▶ **Exercise requirements**: Using the records below, write out again exactly the lines that begin at the line containing "Open the Шоу-рум external link icon" and end at the line containing "Screen dimensions: 624x512", and no other lines.

*** Data for processing ***

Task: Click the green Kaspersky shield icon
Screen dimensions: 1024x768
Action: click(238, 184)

***
*** Data for processing ***

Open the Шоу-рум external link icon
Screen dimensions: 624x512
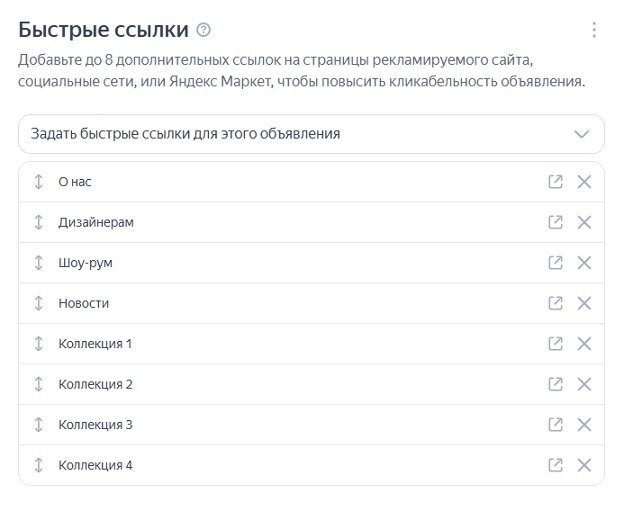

***
*** Data for processing ***

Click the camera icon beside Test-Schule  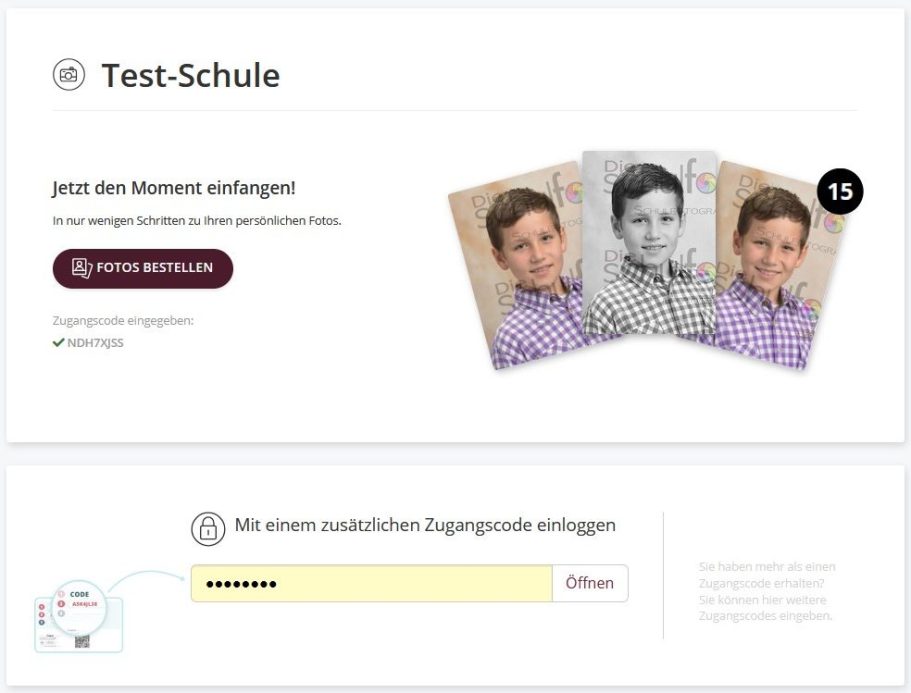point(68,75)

***

▶ **Written solution**:
Open the Шоу-рум external link icon
Screen dimensions: 624x512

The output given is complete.